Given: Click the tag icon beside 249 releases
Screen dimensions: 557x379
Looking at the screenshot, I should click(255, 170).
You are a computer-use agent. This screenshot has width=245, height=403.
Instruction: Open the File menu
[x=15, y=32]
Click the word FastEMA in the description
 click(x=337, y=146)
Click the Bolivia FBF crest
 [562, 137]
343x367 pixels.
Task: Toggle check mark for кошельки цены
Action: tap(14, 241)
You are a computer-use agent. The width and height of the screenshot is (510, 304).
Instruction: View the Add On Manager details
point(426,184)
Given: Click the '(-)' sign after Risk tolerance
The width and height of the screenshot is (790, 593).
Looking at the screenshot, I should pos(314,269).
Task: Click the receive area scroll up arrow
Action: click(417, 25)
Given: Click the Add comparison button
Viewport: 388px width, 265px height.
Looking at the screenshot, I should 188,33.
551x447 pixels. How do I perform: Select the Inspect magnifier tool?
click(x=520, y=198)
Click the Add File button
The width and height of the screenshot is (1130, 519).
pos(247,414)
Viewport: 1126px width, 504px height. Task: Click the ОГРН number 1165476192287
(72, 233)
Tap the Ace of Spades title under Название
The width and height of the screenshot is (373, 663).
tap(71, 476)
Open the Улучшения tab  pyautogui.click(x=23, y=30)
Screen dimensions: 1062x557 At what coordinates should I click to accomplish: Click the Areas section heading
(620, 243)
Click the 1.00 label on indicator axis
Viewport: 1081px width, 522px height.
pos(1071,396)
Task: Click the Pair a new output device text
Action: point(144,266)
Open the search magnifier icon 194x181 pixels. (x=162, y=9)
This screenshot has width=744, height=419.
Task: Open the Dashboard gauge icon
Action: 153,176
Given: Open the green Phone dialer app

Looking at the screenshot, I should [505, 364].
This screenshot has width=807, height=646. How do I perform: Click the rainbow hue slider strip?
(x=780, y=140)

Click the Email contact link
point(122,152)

* PROBLEM STATEMENT *
Every entry above must be reproduced word for word.

* WRITTEN SOLUTION *
Given: Click the tag icon beside 249 releases
Screen dimensions: 557x379
Looking at the screenshot, I should click(255, 170).
You are a computer-use agent. This screenshot has width=245, height=403.
Instruction: Open the File menu
[x=15, y=32]
Click the word FastEMA in the description
 click(x=337, y=146)
Click the Bolivia FBF crest
 [562, 137]
343x367 pixels.
Task: Toggle check mark for кошельки цены
Action: tap(14, 241)
You are a computer-use agent. The width and height of the screenshot is (510, 304).
Instruction: View the Add On Manager details
point(426,184)
Given: Click the '(-)' sign after Risk tolerance
The width and height of the screenshot is (790, 593).
Looking at the screenshot, I should pos(314,269).
Task: Click the receive area scroll up arrow
Action: click(417, 25)
Given: Click the Add comparison button
Viewport: 388px width, 265px height.
Looking at the screenshot, I should 188,33.
551x447 pixels. How do I perform: Select the Inspect magnifier tool?
click(x=520, y=198)
Click the Add File button
The width and height of the screenshot is (1130, 519).
pos(247,414)
Viewport: 1126px width, 504px height. Task: Click the ОГРН number 1165476192287
(72, 233)
Tap the Ace of Spades title under Название
The width and height of the screenshot is (373, 663).
tap(71, 476)
Open the Улучшения tab  pyautogui.click(x=23, y=30)
Screen dimensions: 1062x557 At what coordinates should I click to accomplish: Click the Areas section heading
(620, 243)
Click the 1.00 label on indicator axis
Viewport: 1081px width, 522px height.
pos(1071,396)
Task: Click the Pair a new output device text
Action: point(144,266)
Open the search magnifier icon 194x181 pixels. (x=162, y=9)
This screenshot has width=744, height=419.
Task: Open the Dashboard gauge icon
Action: 153,176
Given: Open the green Phone dialer app

Looking at the screenshot, I should [505, 364].
This screenshot has width=807, height=646. How do I perform: Click the rainbow hue slider strip?
(x=780, y=140)

Click the Email contact link
point(122,152)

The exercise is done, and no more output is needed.